[Word and element pointing entries]:

---+---

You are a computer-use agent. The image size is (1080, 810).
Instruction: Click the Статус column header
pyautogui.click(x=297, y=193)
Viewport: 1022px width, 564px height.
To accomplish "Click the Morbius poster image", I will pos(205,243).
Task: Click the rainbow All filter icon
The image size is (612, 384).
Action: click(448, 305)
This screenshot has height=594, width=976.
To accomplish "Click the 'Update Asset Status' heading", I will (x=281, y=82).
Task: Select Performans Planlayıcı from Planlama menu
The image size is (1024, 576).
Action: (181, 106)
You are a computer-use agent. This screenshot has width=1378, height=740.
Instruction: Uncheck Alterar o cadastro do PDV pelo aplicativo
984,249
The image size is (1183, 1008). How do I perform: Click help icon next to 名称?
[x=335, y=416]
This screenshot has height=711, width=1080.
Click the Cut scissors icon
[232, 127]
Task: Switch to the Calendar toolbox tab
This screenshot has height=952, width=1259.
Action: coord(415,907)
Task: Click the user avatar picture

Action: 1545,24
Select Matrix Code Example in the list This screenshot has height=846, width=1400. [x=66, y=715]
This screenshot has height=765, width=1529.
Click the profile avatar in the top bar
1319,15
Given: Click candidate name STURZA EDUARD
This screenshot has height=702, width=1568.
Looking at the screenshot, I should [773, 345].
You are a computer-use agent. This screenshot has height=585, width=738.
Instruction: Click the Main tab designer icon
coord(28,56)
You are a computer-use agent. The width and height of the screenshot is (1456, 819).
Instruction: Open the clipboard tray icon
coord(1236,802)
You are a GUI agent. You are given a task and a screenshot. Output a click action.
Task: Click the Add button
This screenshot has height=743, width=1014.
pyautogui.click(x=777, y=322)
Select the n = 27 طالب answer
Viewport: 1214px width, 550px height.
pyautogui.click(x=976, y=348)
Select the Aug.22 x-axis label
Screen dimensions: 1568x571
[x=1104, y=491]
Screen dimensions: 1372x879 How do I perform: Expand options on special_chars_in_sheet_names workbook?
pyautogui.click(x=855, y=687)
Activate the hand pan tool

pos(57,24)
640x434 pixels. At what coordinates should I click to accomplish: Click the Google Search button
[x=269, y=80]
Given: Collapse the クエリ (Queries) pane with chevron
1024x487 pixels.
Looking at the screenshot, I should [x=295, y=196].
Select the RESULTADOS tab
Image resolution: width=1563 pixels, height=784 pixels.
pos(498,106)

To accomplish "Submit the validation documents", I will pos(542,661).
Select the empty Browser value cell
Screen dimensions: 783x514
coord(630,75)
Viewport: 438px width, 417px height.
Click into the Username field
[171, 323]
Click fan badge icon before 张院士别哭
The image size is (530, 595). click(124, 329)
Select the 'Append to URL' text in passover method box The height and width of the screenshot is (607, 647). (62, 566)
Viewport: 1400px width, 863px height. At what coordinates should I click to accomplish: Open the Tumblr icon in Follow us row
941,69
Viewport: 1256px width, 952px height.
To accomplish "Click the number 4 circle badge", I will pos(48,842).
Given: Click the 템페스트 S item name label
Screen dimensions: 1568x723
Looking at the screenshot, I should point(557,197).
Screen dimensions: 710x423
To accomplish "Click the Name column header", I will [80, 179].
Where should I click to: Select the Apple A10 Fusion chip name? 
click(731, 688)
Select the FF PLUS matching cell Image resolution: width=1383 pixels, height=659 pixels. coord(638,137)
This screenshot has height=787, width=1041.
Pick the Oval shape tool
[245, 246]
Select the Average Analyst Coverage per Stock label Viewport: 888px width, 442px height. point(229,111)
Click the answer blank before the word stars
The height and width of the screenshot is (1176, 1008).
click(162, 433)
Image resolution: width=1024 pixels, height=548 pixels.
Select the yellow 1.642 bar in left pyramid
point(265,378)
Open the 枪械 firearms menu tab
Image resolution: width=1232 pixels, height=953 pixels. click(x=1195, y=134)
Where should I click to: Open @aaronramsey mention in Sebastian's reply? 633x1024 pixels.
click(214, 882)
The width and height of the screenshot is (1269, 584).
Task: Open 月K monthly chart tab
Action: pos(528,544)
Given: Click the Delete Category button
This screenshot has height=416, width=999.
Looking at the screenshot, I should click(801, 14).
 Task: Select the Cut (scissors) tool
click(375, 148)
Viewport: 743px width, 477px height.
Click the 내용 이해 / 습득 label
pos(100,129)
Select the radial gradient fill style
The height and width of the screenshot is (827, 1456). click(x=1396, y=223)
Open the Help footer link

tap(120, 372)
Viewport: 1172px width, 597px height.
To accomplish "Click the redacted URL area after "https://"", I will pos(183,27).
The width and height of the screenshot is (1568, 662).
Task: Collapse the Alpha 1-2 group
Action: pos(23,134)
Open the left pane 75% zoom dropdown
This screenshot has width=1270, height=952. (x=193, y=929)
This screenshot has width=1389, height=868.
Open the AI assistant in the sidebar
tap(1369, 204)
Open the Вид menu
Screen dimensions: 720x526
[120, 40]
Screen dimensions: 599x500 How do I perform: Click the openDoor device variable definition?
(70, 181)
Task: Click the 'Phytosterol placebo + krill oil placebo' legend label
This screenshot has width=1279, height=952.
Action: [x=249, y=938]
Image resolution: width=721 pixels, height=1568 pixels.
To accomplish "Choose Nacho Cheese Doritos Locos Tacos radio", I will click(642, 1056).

---+---

[What you will do]: Recast the lines from the one containing "has height=585, width=738." up to and including the one containing "coord(28,56)" as a two-column CSV with the columns instruction and click. Give one row per request, put each value in a single quoted field, and replace any line breaks with spaces.

[Answer for the task]:
instruction,click
"You are a computer-use agent. This screenshot has height=585, width=738. Instruction: Click the Main tab designer icon","coord(28,56)"